没落令嬢のおかしな運命~餌付けしたら溺愛されるなんて聞いてません!~


 近頃のネル君は私と二人きりの時だと格別甘い言葉を囁いてくるような気がする。懐いてくれているのは嬉しいけど、たまに恋愛的な意味で好かれているんじゃないかと錯覚してしまう。

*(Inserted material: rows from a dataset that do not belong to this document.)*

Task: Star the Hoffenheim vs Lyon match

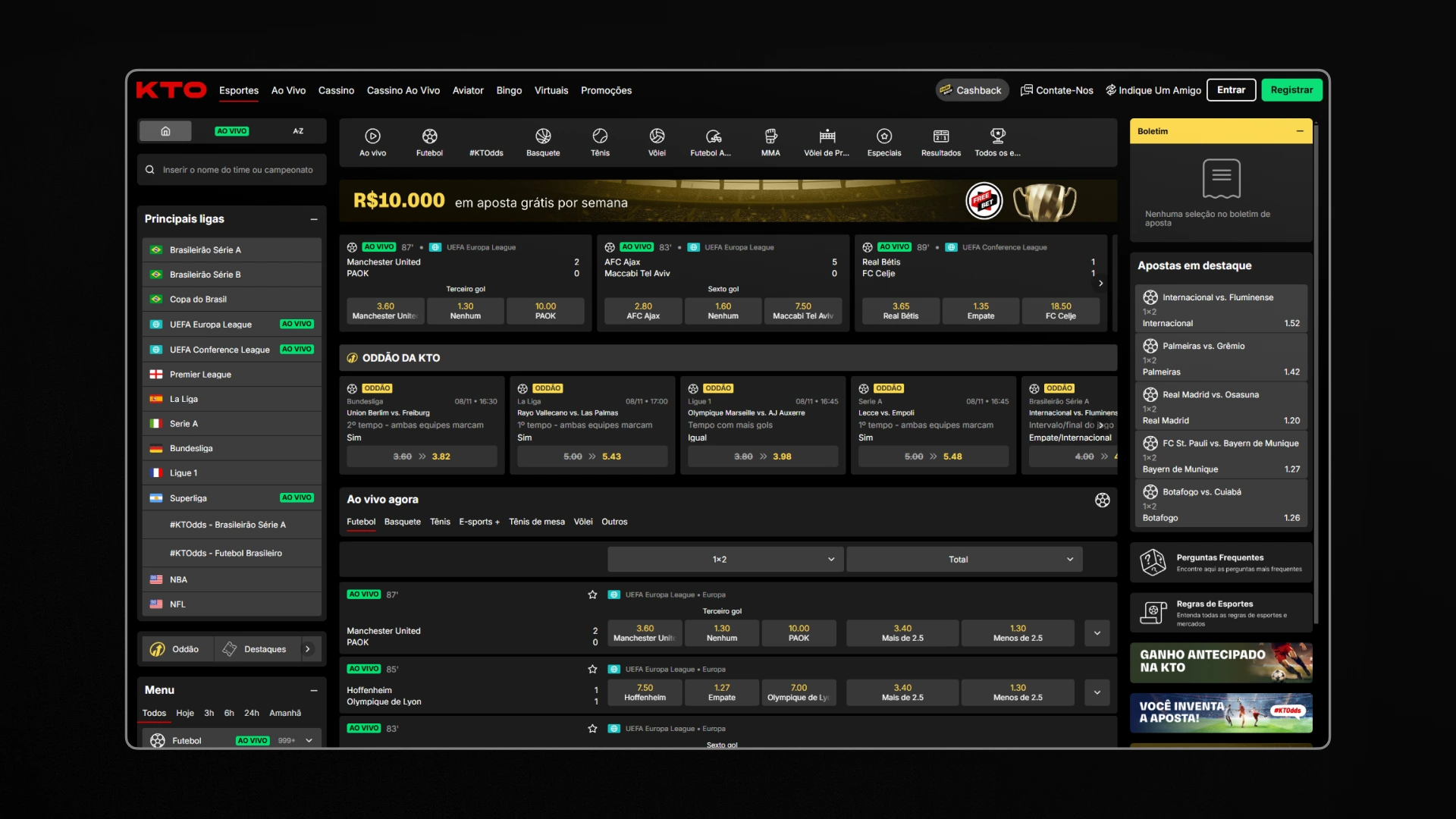Action: [x=592, y=669]
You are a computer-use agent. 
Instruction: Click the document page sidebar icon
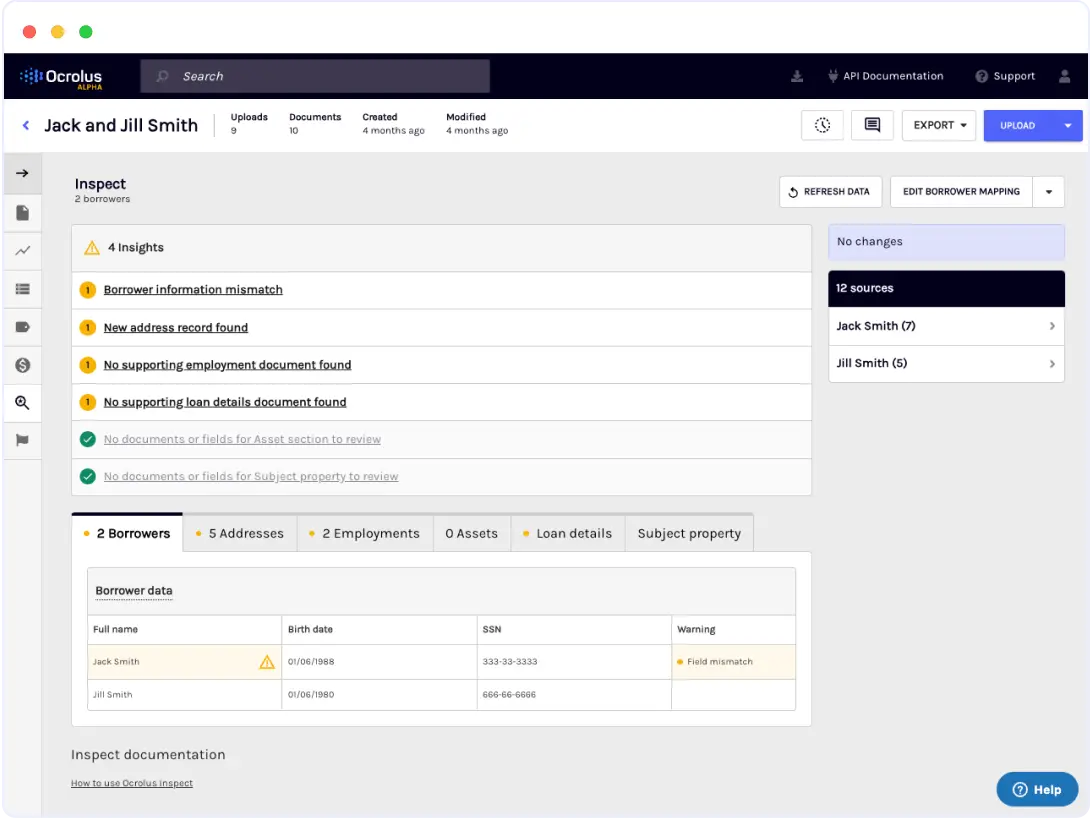click(23, 213)
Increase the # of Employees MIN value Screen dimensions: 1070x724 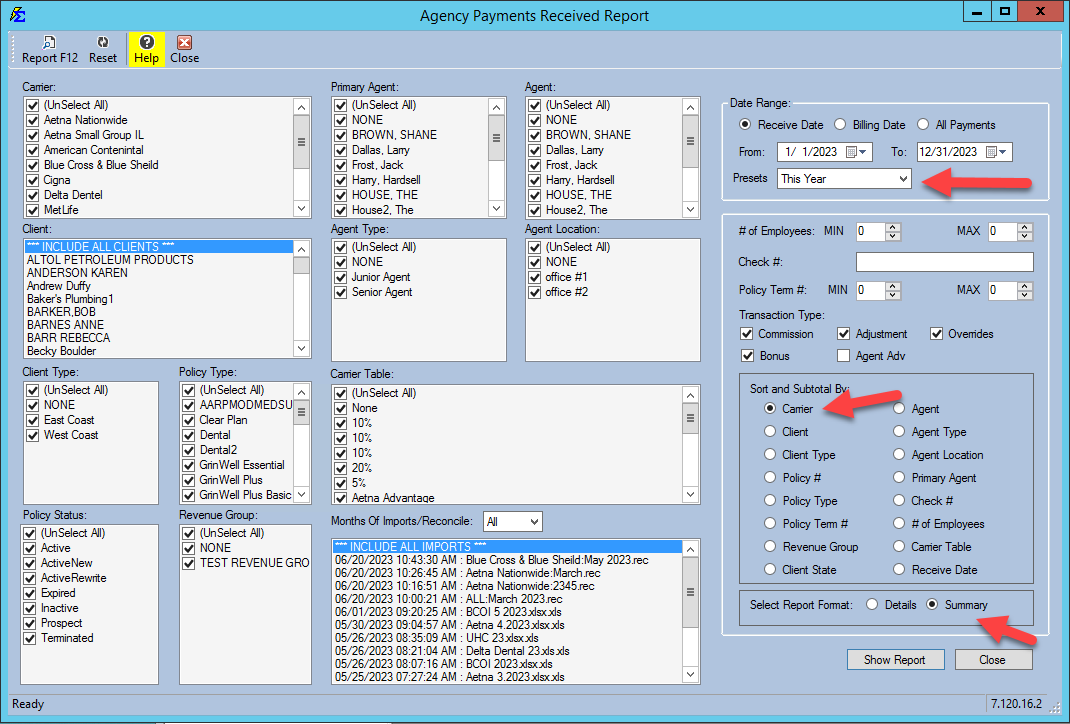click(x=893, y=227)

 ――もしかしたら近所に好きな子がいて、その子に告白するために私を使って練習しているのかも。
 美少年のネル君に告白されたらどんな女の子も絶対に首を縦に振りそうなものだけれど、それについては何も言わなかった。だって、ネル君は本気で好きな子のために尽くそうとしていることがありありと伝わってくるから。
 その努力に水を差す真似なんてできない。
 ――大人な振る舞いをしているのはその子が年上だからかしら? ふふ。ネル君のためなら喜んで練習台になるわ。
 私は心の中でネル君の恋が成就することを祈った。

「……お嬢様? 聞いてますか?」
「うん。約束するわ」

 声を掛けられて我に返った私はこっくりと頷いた。
 それに満足したネル君は私の手を握り直すと破顔する。
「お嬢様、そろそろ中に入りましょう。身体を冷やしたらダメです」
 私はネル君に手を引かれながら厨房へと戻ると、風邪をひかないようお互いタオルで身体を拭いた後、いつものように仕事をこなした。